Meat and Potatoes Evolved: Sonoran Chips
After eating myself into a food coma via the caterpillar burro, I didn’t think that there would be room for more, but my chef friend had other ideas, so I let him surprise me once more with another invention of his: Sonoran chips. Sonoran chips are freshly made, kettle-cooked potato chips, topped with chicharrón de res (yes, you heard that right: beef rinds), guacamole, crema Mexicana, pico de gallo, and a mountain of crumbly queso fresco for good measure.
Sonorans love potatoes. The state is known for its cultivation, as well as its dishes such as papanchas, which are grilled potatoes stuffed with carne asada and a multitude of other toppings. Chef Bebo took this further by frying his own crispy potato chips and swapping carne asada with crispy fried beef rinds. Sonora’s love for cheese and cream is displayed in full in this dish, which features generous portions of both.
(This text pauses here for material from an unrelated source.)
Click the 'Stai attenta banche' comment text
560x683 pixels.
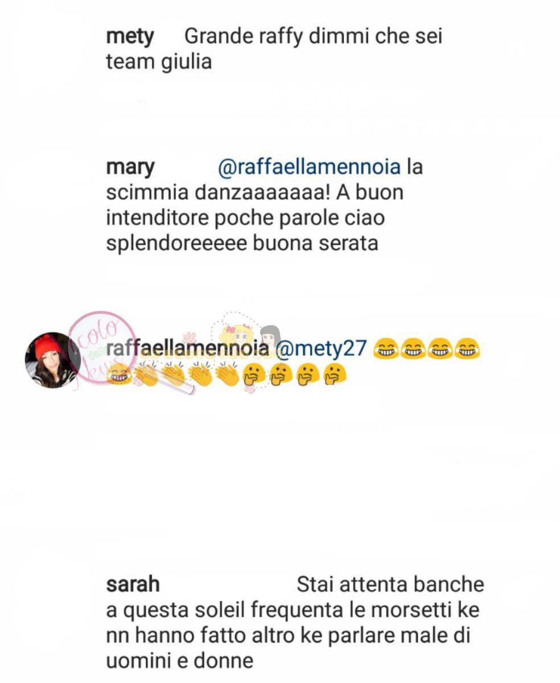coord(390,585)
Sonoran Chips are like the mutant love child of papanchas and carne asada chips. They satisfy your taste buds in every possible way. They’re crunchy, beefy, salty, creamy, cheesy, earthy, and spicy (because you naturally have to have them with chiltepín salsa) at the same time. They can only be enhanced further with a glass of Bohemia Oscura.
Just the Tip of the Iceberg
These are just a few of the items on Chef Bebo’s every expanding secret menu. Ask about it next time you order food to go from Sonora Mía.
Sonora Mía is open from 8 AM to 6 PM, 7 days a week.